» TASK REQUIREMENTS
Only lines that contain the word "bottom" are to be returned from the data below.

» SUPPLIED ENTRIES
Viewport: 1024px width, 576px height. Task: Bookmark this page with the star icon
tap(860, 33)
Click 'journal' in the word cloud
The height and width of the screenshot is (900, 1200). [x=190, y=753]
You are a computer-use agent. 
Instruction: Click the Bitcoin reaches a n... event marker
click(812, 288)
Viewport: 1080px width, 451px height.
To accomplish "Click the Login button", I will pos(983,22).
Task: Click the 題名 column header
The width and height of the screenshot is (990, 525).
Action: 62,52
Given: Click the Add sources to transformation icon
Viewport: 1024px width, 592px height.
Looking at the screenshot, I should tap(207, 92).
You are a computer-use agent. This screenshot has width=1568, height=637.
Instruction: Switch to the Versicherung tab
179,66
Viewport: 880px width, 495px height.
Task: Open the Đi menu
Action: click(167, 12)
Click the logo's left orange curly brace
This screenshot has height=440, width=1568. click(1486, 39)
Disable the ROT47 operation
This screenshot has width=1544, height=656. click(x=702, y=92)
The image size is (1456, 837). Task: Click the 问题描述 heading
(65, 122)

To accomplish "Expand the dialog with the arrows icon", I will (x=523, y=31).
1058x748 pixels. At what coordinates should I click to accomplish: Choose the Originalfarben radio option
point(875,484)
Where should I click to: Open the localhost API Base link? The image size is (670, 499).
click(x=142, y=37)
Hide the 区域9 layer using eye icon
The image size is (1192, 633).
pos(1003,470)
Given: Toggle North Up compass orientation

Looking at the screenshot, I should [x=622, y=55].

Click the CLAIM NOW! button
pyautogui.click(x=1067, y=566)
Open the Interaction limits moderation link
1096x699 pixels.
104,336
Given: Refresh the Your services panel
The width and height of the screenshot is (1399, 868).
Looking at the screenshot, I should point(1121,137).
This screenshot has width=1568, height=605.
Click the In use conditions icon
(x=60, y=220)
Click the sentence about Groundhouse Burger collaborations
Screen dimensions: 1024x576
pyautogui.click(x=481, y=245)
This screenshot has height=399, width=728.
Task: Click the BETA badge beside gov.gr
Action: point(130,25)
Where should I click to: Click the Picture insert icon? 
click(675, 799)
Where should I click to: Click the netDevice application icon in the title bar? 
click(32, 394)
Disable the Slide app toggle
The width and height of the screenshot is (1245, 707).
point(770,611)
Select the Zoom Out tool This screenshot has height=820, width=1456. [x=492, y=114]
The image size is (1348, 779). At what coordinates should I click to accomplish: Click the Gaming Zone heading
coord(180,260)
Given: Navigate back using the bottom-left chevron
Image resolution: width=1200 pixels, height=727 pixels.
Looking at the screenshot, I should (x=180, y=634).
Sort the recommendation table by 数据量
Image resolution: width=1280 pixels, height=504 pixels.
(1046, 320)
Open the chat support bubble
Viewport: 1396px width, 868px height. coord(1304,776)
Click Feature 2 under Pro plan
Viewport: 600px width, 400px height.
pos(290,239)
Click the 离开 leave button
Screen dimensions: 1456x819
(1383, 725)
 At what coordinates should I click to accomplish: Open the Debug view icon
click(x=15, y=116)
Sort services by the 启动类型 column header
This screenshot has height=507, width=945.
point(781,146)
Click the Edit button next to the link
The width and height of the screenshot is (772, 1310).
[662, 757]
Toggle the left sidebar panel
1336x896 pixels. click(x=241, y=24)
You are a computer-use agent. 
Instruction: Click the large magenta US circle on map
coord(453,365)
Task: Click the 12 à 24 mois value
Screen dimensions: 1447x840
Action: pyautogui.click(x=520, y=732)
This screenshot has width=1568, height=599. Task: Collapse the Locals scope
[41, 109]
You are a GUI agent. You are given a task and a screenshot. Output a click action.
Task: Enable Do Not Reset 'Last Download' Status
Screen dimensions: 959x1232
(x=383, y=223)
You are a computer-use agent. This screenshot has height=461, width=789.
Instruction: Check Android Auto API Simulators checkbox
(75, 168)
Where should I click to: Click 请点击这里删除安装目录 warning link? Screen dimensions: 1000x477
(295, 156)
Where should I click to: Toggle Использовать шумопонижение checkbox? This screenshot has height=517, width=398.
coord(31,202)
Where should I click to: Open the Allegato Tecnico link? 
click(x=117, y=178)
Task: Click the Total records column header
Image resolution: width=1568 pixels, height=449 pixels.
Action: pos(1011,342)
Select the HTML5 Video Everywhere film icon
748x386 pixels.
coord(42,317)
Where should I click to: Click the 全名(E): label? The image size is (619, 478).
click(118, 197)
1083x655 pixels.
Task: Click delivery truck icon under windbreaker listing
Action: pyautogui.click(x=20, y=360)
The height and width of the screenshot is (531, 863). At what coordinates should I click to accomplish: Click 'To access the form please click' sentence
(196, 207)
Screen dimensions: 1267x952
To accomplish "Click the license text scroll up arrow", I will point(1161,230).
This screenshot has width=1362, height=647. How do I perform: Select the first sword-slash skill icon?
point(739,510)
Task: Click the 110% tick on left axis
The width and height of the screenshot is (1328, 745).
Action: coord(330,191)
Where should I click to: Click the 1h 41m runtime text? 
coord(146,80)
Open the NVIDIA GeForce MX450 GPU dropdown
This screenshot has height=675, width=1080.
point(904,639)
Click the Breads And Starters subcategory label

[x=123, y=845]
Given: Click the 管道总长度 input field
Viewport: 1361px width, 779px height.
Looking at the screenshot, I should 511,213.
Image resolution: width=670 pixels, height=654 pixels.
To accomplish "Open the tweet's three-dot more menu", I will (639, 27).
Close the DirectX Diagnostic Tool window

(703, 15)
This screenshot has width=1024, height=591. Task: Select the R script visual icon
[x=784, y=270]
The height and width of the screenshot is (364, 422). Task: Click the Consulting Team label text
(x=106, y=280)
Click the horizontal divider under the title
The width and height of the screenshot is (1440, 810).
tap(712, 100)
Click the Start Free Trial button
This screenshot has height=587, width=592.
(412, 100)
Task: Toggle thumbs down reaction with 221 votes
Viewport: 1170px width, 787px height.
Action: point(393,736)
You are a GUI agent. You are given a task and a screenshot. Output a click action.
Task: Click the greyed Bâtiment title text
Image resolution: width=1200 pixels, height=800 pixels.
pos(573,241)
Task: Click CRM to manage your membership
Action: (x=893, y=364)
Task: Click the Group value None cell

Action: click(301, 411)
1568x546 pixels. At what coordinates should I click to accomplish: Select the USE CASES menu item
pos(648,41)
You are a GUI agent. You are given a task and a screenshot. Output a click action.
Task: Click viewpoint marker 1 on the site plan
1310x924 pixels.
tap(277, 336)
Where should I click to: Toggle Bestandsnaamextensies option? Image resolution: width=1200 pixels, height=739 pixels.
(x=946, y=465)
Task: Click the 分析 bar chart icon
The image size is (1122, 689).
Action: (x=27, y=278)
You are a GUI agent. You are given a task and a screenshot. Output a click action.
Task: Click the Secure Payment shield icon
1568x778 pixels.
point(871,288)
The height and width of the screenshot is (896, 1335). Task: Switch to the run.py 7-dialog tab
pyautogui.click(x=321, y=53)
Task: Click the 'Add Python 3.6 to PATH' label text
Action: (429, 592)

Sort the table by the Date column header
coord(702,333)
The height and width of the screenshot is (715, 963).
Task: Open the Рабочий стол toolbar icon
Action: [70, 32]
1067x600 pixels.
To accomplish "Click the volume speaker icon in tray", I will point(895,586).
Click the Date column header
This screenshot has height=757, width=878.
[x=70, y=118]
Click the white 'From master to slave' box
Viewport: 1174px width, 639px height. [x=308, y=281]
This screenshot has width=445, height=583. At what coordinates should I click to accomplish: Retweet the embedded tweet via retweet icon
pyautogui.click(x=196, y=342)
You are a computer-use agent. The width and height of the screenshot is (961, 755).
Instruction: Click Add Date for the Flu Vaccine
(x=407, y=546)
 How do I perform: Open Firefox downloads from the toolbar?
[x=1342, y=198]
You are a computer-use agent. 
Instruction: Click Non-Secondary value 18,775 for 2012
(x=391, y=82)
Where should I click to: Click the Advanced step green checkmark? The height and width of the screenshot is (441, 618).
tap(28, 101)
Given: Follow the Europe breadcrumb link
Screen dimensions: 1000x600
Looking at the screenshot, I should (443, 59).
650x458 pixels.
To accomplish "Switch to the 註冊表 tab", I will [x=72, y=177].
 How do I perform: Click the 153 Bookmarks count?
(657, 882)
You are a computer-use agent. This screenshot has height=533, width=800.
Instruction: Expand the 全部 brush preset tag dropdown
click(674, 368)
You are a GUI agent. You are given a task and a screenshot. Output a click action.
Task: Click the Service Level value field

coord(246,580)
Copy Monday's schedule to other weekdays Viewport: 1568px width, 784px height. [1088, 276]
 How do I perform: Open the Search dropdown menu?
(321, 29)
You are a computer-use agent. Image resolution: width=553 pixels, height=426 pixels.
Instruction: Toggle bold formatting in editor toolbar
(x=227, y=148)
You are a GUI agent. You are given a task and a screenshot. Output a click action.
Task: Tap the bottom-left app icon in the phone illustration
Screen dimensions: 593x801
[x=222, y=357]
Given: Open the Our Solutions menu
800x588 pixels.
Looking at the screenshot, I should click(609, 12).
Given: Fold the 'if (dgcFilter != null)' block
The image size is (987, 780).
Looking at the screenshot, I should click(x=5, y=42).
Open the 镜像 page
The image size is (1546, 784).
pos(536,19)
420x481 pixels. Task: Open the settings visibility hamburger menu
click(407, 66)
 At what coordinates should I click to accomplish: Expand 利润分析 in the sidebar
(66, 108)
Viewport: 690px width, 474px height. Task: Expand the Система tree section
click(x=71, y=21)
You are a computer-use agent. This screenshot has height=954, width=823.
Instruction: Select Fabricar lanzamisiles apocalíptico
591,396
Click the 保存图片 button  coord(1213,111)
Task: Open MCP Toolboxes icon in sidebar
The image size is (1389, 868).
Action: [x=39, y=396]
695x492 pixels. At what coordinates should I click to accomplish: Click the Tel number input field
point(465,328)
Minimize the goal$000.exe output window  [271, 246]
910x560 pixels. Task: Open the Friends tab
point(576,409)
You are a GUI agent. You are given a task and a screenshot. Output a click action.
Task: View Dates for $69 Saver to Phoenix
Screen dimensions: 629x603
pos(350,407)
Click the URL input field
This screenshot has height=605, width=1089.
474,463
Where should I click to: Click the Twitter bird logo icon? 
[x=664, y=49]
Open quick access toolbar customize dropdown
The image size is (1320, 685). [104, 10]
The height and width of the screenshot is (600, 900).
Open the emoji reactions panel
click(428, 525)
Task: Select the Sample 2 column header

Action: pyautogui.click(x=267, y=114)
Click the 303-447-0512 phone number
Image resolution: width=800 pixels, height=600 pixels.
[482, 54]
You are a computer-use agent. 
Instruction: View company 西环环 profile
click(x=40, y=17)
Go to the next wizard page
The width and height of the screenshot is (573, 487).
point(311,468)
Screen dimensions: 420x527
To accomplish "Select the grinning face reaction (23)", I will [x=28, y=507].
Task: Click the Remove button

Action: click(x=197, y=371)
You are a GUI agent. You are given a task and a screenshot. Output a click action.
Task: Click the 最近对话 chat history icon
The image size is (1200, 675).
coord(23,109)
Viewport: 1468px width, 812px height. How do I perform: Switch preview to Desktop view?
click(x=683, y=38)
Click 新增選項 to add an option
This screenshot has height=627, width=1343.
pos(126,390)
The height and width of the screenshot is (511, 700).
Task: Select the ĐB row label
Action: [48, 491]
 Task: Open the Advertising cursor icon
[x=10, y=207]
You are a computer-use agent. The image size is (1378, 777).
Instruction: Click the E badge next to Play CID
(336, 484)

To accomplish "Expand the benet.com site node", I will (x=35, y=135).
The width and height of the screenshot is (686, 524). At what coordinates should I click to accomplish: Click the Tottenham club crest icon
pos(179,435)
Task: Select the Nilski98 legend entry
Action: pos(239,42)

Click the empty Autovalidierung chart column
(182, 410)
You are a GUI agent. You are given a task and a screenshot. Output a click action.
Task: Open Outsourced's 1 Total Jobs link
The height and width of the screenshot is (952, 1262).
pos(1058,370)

» RESULT OF THE TASK
Given: Navigate back using the bottom-left chevron
Task: Tap the bottom-left app icon in the phone illustration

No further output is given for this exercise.